EXCERPTED RECORDS:
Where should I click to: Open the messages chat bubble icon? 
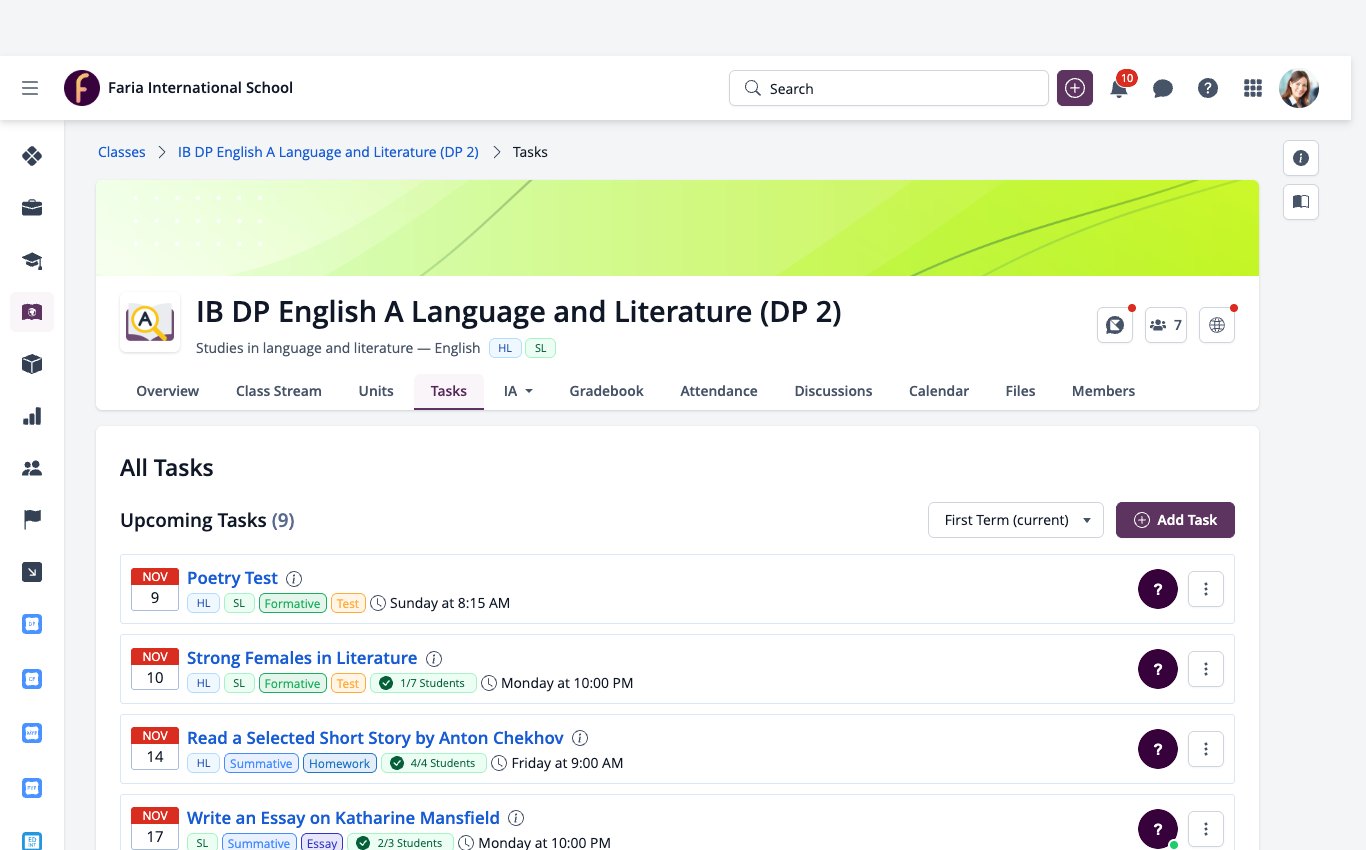pos(1163,88)
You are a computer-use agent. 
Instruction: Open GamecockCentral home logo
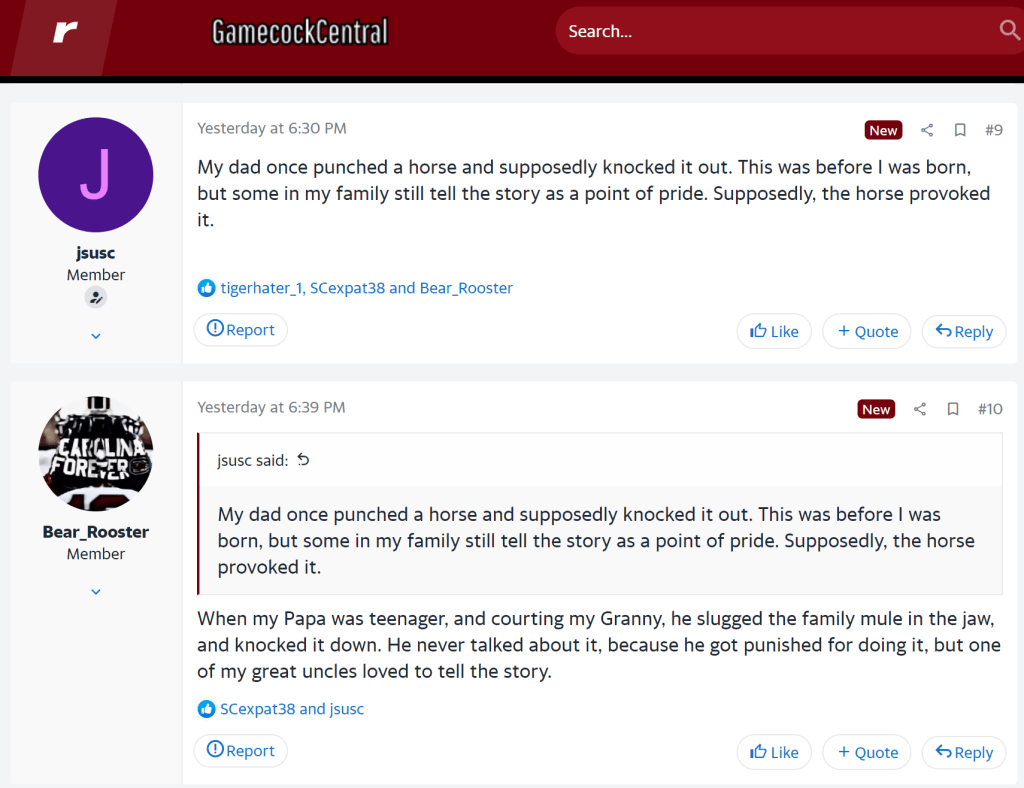(x=300, y=32)
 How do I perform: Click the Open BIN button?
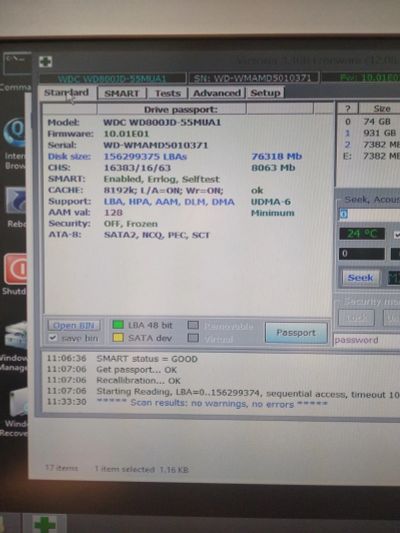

REQUIRED ACTION: Please copy out each line above exactly as written, but not the pictures.

ANSWER SECTION:
Where should I click to: Open the messages chat bubble icon? 
pos(1163,88)
You are a computer-use agent. 
Instruction: Open GamecockCentral home logo
(x=300, y=32)
 How do I perform: Click the Open BIN button?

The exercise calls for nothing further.